“La chiusura delle scuole, la mancanza di un progetto scolastico lungimirante, gli orari ridotti e mai risanati delle scuole, il ritardo dei sostegni, la loro inadeguatezza, il sacrificio, ormai ritenuto scontato, delle mamme lavoratrici. Tutto ha lasciato le famiglie in grandi difficoltà economiche, e non solo, con grande sconforto e scoraggiamento, nella sensazione di una società fondata sulla famiglia ma che di fatto alla fine la discrimina”. Un gruppo di amiche ha scritto a questo giornale dando voce alle grandi difficoltà di questo periodo e sollevando domande più generali sul senso non solo personale, ma anche sociale e identitario del Paese. “Cosa vuol dire, nel mondo di oggi, essere una famiglia e decidere di formare una famiglia con le sfumature che ne derivano? Che contributo ci è chiesto e possiamo dare? Quale è il nostro ruolo? Come lo Stato valorizza e supporta questo importante compito che tocca sensibilmente l’intera comunità?”.

Chissà quali risposte avessero in mente per le loro domande queste mamme in difficoltà. Un sostegno al reddito familiare? Un generoso bonus babysitter? La riapertura di asili e scuole con una più adeguata organizzazione del lavoro e valorizzazione della loro professione? Credo che difficilmente si sarebbero potute immaginare che cosa sarebbe avvenuto con il loro grido di allarme.

Senza che nessuno lanciasse un particolare appello, quarantacinque persone si sono fatte vive per manifestare il loro desiderio di aiutarle gratuitamente. Persone diversissime tra di loro: c’è la mamma con tre figli che si è resa disponibile ad accudire i loro bambini; la coppia che lavora tutto il giorno in smart working e si è offerta di fare la spesa e altre commissioni; l’infermiera che si è proposta di curare, al termine dei suoi turni, chi ha bisogno; avvocati che si sono proposti di assistere nelle pratiche per un congedo parentale; la dottoressa che ha dato la disponibilità a fare visite a domicilio; studentesse universitarie che, per quanto non navighino nell’oro, si offrono come babysitter per le famiglie più povere e bisognose; nonne che volentieri terrebbero anche bambini altrui. Un mare silenzioso e inaspettato di affetto, di cuori che si spalancano.
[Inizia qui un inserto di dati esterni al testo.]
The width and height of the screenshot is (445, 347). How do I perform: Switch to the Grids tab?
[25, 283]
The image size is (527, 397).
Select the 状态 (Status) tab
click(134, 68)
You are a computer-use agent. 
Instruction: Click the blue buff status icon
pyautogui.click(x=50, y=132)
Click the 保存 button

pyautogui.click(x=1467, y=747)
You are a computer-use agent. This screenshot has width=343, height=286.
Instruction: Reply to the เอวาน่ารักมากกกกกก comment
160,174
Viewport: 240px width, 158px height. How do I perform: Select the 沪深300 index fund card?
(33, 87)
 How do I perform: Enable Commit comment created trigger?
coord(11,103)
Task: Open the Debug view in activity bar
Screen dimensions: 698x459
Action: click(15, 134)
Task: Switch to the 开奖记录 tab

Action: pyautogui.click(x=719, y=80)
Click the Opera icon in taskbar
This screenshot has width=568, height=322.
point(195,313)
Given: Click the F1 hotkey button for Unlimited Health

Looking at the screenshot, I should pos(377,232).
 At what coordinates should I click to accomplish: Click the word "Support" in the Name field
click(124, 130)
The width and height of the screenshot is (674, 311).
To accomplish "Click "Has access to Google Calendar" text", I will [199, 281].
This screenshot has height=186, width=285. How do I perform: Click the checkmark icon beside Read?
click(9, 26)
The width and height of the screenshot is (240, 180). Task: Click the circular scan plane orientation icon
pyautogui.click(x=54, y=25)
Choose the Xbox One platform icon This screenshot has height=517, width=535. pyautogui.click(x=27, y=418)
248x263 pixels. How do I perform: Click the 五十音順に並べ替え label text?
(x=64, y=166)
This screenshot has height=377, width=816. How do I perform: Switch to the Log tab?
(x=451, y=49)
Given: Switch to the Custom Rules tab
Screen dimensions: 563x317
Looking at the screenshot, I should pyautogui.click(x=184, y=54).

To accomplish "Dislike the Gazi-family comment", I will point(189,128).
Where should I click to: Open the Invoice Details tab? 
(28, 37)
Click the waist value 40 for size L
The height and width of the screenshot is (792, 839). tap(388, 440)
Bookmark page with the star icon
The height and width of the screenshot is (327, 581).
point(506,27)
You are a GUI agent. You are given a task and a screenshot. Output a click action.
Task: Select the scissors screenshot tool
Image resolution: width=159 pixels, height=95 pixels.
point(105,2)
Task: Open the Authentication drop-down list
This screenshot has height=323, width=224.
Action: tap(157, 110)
Se non fosse silenzioso questo mare di generosità, si potrebbe sospettare che non sia autentico. Ma siccome lo è, rischia di essere dato per scontato. E così si rischia di dimenticare, ad esempio, anche i tanti infermieri e medici che, molto più stanchi che nella prima ondata, rinunciano alle ferie, non vengono meno al loro dovere di curare, ma anche di confortare colleghi esausti e pazienti sofferenti. Oppure gli insegnanti, che cercano ogni giorno di non perdere nessuno dei loro ragazzi. Questo dono totale di sé è il senso del Venerdì santo.

Allora vale la pena di tornare a parlare ogni tanto di questa risorsa, magari confusa e a volte contraddittoria, ma reale, quella che fa pensare agli altri non come a un nemico, ma come al prossimo ogni qual volta la vita diventa dura. Ha fatto bene Mario Draghi a parlare di “gusto del futuro” nel suo recente incontro con le Regioni. Sono immateriali le basi su cui poggia qualsiasi progetto sociale. Tanto più oggi, in un momento di così grave crisi. Un gusto che dovremmo ritrovare è quello di un “motore” che dovremmo riaccendere. Certo, la carità diffusa e il gusto del futuro non sono un fiore di campo che nasce e cresce spontaneo. Ma sono la nostra prima, grande, risorsa di cui spesso non siamo coscienti. Il desiderio di bene, l’ideale e la fede che va oltre la carità personale diventa addirittura incentivo per una ripresa economica.